9 soignants familiaux de patients atteints de démence sur 10 souffrent de manque de sommeil
Une nouvelle étude révèle que neuf personnes sur dix qui prennent soin d'un membre de la famille atteint de démence ont un mauvais sommeil.
Des chercheurs de l'école des sciences infirmières de l'Université de Buffalo (UB) ont constaté que la plupart des soignants de l'étude dormaient moins de six heures par nuit, exacerbés par des réveils fréquents aussi souvent que quatre fois par heure.
Ces perturbations peuvent entraîner une privation chronique de sommeil et exposer les soignants à un risque de dépression, de prise de poids, de maladie cardiaque et de décès prématuré, ont déclaré l'auteur principal Yu-Ping Chang, Ph.D., Patricia H. et Richard E. Garman, professeur titulaire dans le UB School of Nursing.

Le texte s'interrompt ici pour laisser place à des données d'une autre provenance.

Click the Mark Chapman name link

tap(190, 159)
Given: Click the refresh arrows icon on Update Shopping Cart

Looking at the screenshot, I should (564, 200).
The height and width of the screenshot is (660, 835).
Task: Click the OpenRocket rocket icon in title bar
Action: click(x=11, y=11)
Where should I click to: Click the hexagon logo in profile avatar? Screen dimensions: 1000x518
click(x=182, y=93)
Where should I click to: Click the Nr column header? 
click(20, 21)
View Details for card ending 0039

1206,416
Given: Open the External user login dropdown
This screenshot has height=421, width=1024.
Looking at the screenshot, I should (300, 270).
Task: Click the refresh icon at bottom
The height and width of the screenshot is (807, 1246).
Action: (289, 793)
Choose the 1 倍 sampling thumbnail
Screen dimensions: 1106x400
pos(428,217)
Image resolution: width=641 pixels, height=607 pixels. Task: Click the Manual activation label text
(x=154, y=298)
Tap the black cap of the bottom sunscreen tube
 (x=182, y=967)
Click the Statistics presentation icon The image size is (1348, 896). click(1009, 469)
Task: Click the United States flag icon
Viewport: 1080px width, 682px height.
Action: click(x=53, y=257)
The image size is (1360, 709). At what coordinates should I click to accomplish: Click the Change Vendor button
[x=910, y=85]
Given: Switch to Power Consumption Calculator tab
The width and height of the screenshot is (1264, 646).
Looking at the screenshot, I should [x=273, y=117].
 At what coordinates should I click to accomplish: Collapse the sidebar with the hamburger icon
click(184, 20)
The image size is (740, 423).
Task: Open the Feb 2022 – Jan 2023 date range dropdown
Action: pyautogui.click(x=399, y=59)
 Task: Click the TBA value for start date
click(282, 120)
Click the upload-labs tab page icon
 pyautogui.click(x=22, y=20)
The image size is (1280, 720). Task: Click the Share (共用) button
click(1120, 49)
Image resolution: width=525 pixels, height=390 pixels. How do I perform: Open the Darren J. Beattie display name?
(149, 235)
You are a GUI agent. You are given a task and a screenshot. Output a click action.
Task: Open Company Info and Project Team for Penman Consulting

«Bien que la perte de mémoire soit le symptôme le plus connu de la démence, plus de 80% des personnes atteintes de démence souffriront également de troubles du sommeil, d'anxiété et d'errance», a déclaré Chang, également doyen associé pour la recherche et les bourses à la School of Nursing.
«Ces perturbations ont des effets négatifs sur la santé des soignants, ce qui à son tour diminuera leur capacité à fournir des soins optimaux.»
Les résultats sont publiés dans la revue Perspectives en soins psychiatriques.
Près de 6 millions de personnes vivent avec la maladie d'Alzheimer. Cependant, les effets sont ressentis par plus de 16 millions de personnes, souvent des membres de leur famille, qui fournissent des soins non rémunérés, selon l’Association Alzheimer.
Des recherches antérieures ont montré qu'entre 50 et 70 pour cent des soignants ont des problèmes de sommeil, mais les données utilisées dans ces études ont été autodéclarées. Peu d'études ont pris des mesures objectives pour obtenir une image plus précise de la qualité du sommeil des soignants, dit Chang.
La nouvelle étude a analysé le sommeil de 43 personnes servant de principal dispensateur de soins à un membre de la famille atteint de démence. Tous les participants avaient plus de 50 ans et vivaient dans la région ouest de New York.
Pendant sept jours, les participants ont porté une montre d'actigraphie au poignet pour mesurer le temps de sommeil, l'efficacité et les réveils chez eux.
Les soignants ont rempli un journal de sommeil pour eux-mêmes et leurs bénéficiaires de soins, ainsi que des auto-évaluations sur la dépression, le fardeau des soins, la qualité du sommeil et l'hygiène du sommeil; les comportements qui peuvent interférer avec le sommeil, comme les siestes pendant la journée, l'exercice et regarder la télévision avant de se coucher.
Les résultats montrent que près de 92 pour cent des soignants avaient une mauvaise qualité de sommeil, se réveillaient fréquemment et dormaient moins de six heures par nuit - en dessous du total recommandé de sept ou huit heures par nuit.
Et bien que les soignants aient déclaré avoir pris en moyenne 30 minutes pour s'endormir, les données recueillies à partir des montres d'actigraphie ont montré que cela prenait en fait plus de temps - environ 40 minutes.
Les résultats, a déclaré Chang, révèlent l'écart entre la perception subjective des soignants et les mesures objectives de la qualité de leur sommeil.
«Comprendre dans quelle mesure les soignants dorment bien et les variables qui les affectent est une première étape importante vers le développement d'un traitement adapté et efficace», a-t-elle déclaré. «Cela aiderait les millions de soignants à recevoir le sommeil optimal dont ils ont besoin pour protéger leur santé et continuer à fournir des soins de qualité.»